▶ **Supplied records**:
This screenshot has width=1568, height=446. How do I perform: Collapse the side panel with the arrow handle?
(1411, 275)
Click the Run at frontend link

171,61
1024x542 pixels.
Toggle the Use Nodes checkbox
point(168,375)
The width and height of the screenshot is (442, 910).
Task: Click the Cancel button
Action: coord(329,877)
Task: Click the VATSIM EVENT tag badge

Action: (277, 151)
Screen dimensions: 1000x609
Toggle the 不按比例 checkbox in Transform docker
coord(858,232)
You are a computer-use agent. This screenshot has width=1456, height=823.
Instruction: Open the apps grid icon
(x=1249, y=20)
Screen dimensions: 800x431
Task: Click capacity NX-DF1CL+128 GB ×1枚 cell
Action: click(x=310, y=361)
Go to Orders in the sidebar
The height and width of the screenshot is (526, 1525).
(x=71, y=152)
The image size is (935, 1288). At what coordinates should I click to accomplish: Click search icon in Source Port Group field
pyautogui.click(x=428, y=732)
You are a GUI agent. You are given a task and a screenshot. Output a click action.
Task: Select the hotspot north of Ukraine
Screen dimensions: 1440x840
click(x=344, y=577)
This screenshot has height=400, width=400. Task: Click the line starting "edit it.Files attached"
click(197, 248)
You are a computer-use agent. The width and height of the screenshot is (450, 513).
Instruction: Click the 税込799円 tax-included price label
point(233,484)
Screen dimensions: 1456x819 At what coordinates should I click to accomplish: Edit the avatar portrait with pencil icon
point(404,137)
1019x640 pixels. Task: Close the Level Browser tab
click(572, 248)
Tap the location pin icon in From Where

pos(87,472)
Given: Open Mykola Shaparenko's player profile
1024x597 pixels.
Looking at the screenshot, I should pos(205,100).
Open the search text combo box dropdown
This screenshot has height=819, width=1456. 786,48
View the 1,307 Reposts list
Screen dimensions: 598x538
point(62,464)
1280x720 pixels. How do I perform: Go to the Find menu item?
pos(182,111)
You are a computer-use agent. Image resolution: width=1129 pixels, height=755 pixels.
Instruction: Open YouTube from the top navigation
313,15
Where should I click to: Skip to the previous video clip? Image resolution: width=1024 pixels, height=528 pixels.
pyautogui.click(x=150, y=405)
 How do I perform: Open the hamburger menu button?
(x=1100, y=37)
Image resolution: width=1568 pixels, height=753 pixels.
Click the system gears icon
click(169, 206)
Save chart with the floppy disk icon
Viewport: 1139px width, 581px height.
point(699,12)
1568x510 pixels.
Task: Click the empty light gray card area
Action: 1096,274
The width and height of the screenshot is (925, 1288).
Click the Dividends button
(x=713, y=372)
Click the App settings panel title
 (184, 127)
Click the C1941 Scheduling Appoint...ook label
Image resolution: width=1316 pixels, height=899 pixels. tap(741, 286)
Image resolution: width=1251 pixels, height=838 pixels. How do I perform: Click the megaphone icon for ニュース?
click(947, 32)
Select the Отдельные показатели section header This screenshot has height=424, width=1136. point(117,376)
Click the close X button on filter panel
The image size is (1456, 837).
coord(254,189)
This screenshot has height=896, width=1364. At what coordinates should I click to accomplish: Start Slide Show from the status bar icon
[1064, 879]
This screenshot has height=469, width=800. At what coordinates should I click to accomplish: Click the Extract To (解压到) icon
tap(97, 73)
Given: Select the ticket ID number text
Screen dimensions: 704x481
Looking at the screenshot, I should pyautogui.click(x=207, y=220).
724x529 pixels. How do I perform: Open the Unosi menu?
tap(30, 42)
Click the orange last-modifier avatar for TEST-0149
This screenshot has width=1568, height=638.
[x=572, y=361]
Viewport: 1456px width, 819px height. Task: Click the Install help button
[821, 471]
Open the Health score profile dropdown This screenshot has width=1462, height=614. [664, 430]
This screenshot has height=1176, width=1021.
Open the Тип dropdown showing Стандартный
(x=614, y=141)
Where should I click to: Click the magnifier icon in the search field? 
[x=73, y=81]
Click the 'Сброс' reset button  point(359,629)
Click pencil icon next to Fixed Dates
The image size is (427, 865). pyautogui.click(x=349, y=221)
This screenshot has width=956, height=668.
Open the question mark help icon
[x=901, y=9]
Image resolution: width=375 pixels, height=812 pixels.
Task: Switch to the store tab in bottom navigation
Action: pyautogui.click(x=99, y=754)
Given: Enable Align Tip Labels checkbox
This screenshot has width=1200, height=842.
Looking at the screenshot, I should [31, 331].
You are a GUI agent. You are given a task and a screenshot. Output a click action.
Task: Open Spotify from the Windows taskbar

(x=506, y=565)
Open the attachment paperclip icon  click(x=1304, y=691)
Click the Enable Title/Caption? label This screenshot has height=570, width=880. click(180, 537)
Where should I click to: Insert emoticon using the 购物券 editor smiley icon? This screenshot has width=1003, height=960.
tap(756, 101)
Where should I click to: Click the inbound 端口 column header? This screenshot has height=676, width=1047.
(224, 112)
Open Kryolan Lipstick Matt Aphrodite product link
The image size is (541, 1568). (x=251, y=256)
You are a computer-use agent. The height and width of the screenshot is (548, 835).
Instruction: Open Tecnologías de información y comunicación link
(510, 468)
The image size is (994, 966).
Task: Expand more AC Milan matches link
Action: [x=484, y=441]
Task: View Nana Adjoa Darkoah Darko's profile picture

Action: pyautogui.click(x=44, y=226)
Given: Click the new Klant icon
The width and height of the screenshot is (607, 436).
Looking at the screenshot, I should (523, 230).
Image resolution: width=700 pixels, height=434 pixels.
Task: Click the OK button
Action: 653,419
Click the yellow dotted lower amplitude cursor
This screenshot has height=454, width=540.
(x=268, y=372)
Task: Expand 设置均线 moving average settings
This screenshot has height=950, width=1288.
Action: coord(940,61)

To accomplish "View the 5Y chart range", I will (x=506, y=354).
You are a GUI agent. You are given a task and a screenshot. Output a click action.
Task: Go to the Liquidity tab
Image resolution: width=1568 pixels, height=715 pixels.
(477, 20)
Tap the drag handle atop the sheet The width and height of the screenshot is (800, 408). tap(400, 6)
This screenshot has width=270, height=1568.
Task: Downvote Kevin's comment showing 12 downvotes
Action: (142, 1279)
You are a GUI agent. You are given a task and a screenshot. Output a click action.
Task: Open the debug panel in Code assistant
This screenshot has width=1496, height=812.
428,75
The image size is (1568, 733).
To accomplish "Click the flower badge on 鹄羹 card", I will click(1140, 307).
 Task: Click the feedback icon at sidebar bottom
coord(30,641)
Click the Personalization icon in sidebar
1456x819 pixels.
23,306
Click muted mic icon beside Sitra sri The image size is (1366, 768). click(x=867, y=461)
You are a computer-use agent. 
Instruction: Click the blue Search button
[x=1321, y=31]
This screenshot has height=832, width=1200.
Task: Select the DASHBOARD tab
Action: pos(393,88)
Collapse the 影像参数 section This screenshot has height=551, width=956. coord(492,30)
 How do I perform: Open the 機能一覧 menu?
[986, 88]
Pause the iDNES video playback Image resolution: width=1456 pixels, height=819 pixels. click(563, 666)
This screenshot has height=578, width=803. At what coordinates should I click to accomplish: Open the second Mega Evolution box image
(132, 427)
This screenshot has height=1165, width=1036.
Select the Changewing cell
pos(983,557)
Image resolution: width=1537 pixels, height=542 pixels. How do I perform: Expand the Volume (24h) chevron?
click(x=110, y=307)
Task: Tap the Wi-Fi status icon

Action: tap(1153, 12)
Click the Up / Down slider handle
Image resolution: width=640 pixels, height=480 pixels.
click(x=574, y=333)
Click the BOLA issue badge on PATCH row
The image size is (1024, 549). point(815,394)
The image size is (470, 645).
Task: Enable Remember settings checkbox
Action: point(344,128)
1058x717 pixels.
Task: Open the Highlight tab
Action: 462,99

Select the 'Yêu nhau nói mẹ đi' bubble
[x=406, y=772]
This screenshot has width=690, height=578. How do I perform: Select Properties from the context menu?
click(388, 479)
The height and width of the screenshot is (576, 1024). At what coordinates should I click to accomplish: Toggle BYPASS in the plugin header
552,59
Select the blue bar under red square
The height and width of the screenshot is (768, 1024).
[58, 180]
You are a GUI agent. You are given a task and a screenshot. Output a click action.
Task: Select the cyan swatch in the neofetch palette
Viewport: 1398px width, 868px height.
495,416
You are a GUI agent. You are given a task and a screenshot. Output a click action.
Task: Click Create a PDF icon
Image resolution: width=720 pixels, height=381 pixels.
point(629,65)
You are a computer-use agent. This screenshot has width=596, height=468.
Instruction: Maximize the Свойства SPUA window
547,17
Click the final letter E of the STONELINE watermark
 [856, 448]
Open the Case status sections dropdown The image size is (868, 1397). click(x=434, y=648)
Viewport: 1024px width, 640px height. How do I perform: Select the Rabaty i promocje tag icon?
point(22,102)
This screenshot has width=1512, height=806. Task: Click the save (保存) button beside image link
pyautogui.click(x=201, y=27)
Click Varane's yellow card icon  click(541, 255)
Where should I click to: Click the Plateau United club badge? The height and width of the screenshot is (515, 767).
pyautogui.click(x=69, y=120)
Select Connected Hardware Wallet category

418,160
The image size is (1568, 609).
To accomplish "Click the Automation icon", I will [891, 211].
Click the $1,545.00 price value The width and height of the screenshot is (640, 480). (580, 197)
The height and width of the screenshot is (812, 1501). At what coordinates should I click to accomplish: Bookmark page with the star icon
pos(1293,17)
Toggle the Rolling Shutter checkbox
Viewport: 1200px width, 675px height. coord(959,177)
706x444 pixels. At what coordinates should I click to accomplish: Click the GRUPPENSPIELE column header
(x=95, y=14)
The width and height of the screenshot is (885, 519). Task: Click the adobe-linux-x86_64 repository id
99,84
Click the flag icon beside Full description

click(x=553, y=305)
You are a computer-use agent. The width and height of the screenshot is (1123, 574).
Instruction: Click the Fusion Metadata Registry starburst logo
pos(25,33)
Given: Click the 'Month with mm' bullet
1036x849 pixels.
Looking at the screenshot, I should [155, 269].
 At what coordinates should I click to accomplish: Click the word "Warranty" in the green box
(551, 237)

▶ **Stated task**: Lay out the listing as a Markdown table with the columns "No." and "Text", starting at the line with "Given: Click the 'Month with mm' bullet" and running through the end of the listing. Give each line a row number and leave out blank lines.

▶ **Exercise solution**:
| No. | Text |
|---|---|
| 1 | Given: Click the 'Month with mm' bullet |
| 2 | 1036x849 pixels. |
| 3 | Looking at the screenshot, I should [155, 269]. |
| 4 |  At what coordinates should I click to accomplish: Click the word "Warranty" in the green box |
| 5 | (551, 237) |